Slowly he wedged the thin, cheaply-made velcro strap through the metal grommets in his army surplus boots and waited for the doors to allow the three men in Room 9 access to the hallway. He nodded at Andy who remained faithfully behind Woody’s wheelchair–the same harelip grin plastered on his freckled face.
“Do you have a riddle today Ozka?” The 6’7’’ giant of a boy twinkled, trying to contain his excitement for the coming day. Oskar had to think for a moment. Andy was not easily tricked.
“Okay. The man who makes it doesn’t need it. The man who needs it, doesn’t use it. The man who uses it, doesn’t know it. What is it?”
Andy sauntered Woody down the long stretch of white and into the metal door to park him at his table with the other old men–their game of poker left where it was the day before.

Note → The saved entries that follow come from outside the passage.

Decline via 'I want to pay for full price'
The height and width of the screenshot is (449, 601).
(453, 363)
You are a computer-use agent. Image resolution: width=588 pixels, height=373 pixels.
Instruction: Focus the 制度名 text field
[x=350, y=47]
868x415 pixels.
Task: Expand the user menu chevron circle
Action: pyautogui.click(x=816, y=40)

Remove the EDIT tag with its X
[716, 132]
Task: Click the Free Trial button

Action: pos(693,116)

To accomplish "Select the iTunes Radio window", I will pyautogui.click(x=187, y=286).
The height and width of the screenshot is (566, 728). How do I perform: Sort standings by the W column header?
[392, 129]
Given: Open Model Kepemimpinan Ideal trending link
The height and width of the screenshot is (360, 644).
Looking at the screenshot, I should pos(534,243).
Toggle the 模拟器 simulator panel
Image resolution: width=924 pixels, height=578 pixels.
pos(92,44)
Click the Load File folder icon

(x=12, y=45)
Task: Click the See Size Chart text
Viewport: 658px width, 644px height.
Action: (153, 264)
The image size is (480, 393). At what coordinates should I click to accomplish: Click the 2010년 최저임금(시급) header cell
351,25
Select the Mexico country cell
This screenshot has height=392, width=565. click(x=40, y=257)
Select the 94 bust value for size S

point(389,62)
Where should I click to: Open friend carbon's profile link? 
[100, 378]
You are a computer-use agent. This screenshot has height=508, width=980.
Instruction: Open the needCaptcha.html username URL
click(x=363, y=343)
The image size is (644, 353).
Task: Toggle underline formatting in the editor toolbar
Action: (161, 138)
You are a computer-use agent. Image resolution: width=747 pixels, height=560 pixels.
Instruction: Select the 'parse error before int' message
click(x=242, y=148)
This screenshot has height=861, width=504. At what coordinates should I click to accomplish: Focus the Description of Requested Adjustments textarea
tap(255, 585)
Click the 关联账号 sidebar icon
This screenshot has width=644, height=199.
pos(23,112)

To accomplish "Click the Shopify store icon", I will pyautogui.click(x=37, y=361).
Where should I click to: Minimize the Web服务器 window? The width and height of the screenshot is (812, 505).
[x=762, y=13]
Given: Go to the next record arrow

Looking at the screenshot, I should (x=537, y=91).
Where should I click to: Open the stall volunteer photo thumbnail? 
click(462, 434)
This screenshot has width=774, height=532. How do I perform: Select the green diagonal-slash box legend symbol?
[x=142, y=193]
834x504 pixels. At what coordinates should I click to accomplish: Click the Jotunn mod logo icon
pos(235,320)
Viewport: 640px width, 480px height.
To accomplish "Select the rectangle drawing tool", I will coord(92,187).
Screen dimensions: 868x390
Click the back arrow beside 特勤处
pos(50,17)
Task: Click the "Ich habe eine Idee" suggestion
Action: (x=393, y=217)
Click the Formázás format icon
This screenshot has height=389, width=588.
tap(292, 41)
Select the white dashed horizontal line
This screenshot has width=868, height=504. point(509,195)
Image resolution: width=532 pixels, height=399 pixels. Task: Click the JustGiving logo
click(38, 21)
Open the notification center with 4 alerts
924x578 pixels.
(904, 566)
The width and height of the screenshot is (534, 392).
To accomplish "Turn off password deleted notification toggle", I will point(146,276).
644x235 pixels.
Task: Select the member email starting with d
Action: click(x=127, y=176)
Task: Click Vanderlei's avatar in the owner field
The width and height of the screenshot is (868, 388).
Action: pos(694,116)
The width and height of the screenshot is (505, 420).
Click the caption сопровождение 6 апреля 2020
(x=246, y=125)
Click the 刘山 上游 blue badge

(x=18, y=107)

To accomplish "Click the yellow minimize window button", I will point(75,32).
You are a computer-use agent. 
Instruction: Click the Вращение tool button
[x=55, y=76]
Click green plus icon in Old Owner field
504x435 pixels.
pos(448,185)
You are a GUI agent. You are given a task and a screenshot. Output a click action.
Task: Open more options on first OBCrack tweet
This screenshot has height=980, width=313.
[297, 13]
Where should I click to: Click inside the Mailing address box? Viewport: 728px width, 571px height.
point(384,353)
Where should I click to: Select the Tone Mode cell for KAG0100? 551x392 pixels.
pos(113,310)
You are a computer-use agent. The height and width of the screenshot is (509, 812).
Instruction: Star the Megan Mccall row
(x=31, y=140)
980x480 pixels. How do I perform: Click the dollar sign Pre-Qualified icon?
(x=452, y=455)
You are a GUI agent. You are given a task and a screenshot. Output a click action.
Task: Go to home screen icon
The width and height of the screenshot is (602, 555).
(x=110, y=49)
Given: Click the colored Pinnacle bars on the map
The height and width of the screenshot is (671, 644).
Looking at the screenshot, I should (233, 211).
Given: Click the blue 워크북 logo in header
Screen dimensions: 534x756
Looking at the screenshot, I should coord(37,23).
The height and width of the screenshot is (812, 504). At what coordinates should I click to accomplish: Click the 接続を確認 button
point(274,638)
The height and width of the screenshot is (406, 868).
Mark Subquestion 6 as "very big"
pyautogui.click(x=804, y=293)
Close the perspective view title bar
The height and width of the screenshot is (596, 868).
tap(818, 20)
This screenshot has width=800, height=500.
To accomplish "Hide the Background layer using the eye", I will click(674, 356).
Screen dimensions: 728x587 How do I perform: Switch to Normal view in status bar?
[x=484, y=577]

Woody’s subsequent slumber disintegrated at the side of chips and cards.
“I know. A Coffin–It–It’s a coffin.” Andy remarked anxiously awaiting Oskar’s stamp of approval.
Oskar paused for dramatic effect, purely to entertain his friend. “Pretty good Andy. You’re really sweating me lately.” Oskar barely smiled, but in truth it helped his worst days to start Andy’s on a good note. He always reminded himself how fortunate he was to have his easy-going roommates.
After all the men had shuffled their way into their respective seats, the women’s section was soon to follow. One by one they made their way into their seats as well. Mary-Ann’s roommates looked a lot more troubled since the affair, haunted even—and rightfully so. To keep two young women in a room where another had just committed suicide in–the bed sitting empty right in the middle of them–was a real life horror story.
Oskar cracked his knuckles once more, his head wilted to the side–eyes fixated on the tile. The world around him continued. Darcy, the head nurse, started off by reminding them of their field trip that would be commenced tomorrow morning. The twins passed out the daily questionnaire with the same emoji graphics and 1-10’s on them. Oskar felt himself start to dissociate, nausea from the methadone barely noticeable. Again, the sinking feeling of being confined–helpless at his irritability–consumed him for a moment longer. “Create your own paradise and inner peace will follow.”--as Darcy always recited.